The fix is to separate static from dynamic content:

messages = [
    {
        "role": "user",
        "content": [
            {
                "type": "text",
                "text": LARGE_STATIC_CONTEXT,  # ~50k tokens, same every request
                "cache_control": {"type": "ephemeral"},  # mark for caching
            },
            {
                "type": "text",
                "text": f"User {user_id} asks: {user_input}",  # dynamic, not cached
            },
        ],
    }
]
Enter fullscreen mode Exit fullscreen mode

The cached portion must be identical byte-for-byte between requests. Any difference invalidates the cache entry.


Setting a Per-Request Budget Gate

Once you know your p95 cost, you can set a pre-flight gate that rejects requests likely to exceed budget.

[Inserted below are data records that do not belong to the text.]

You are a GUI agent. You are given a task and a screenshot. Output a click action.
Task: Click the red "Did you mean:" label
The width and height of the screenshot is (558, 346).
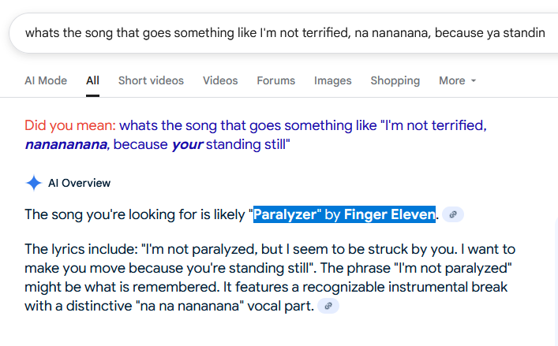point(70,125)
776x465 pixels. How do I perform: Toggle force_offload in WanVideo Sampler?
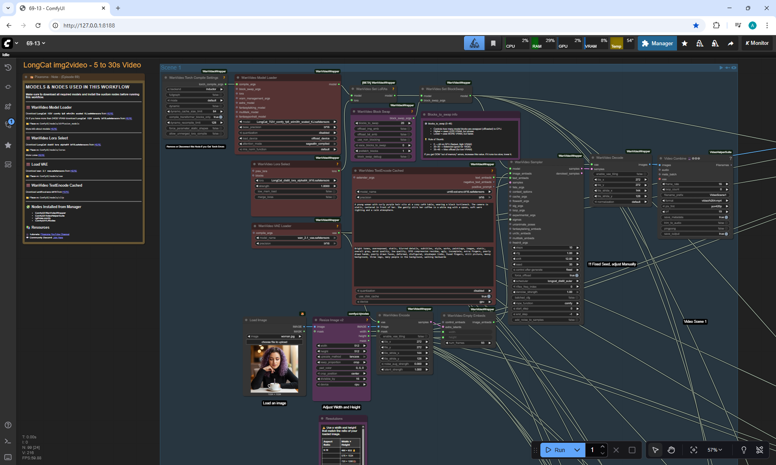pyautogui.click(x=576, y=276)
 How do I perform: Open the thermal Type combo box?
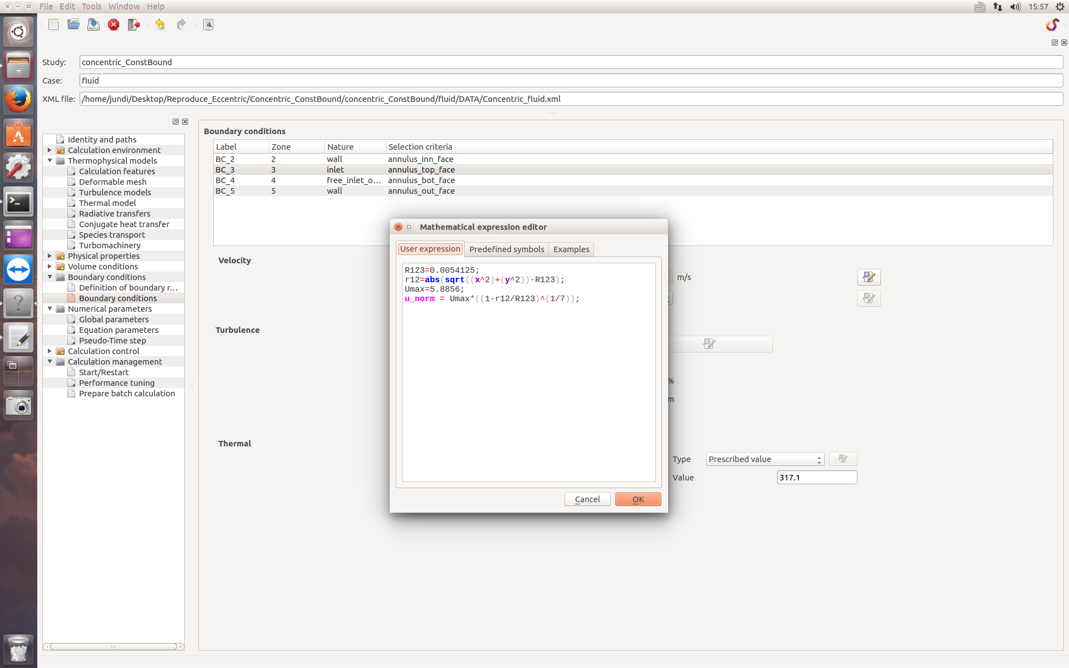pos(764,459)
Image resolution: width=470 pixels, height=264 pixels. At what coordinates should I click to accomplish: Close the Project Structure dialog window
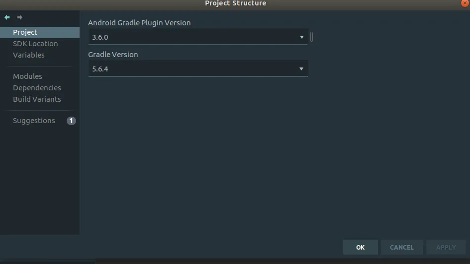pos(465,3)
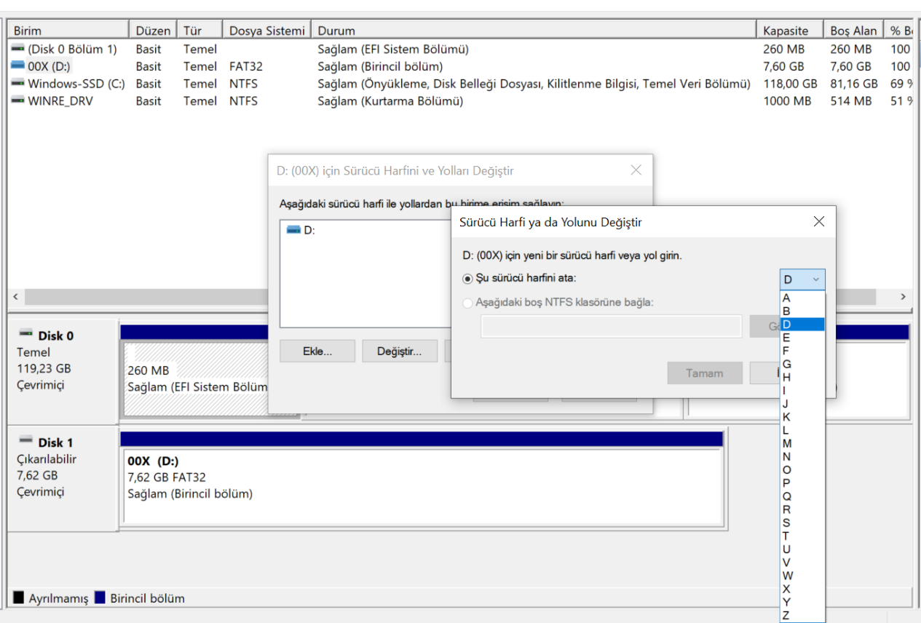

from llm_cost_cap import CostCap

cap = CostCap(max_usd=0.10)  # $0.10 per request

def safe_call(messages, tools):
    estimate = cap.estimate(
        model="claude-sonnet-4-6",
        messages=messages,
        tools=tools,
    )

    if estimate.exceeds_cap:
        raise ValueError(
            f"Estimated cost ${estimate.usd:.4f} exceeds cap ${cap.max_usd:.4f}"
        )

    return client.messages.create(
        model="claude-sonnet-4-6",
        max_tokens=2048,
        tools=tools,
        messages=messages,
    )
Enter fullscreen mode Exit fullscreen mode

The estimate is based on token count approximation, not an API call. It runs in microseconds.


What This Does NOT Do

These tools measure cost after the fact (or approximate it before). They do not block runaway agents in real time. If an agent enters an infinite tool loop and makes 1000 calls before you notice, the traces will show it but won't stop it. For that, pair with tool-loop-guard or agent-deadline.

The USD estimates use hardcoded pricing. If Anthropic changes prices, you update the constants. The libraries do not pull live pricing from the API.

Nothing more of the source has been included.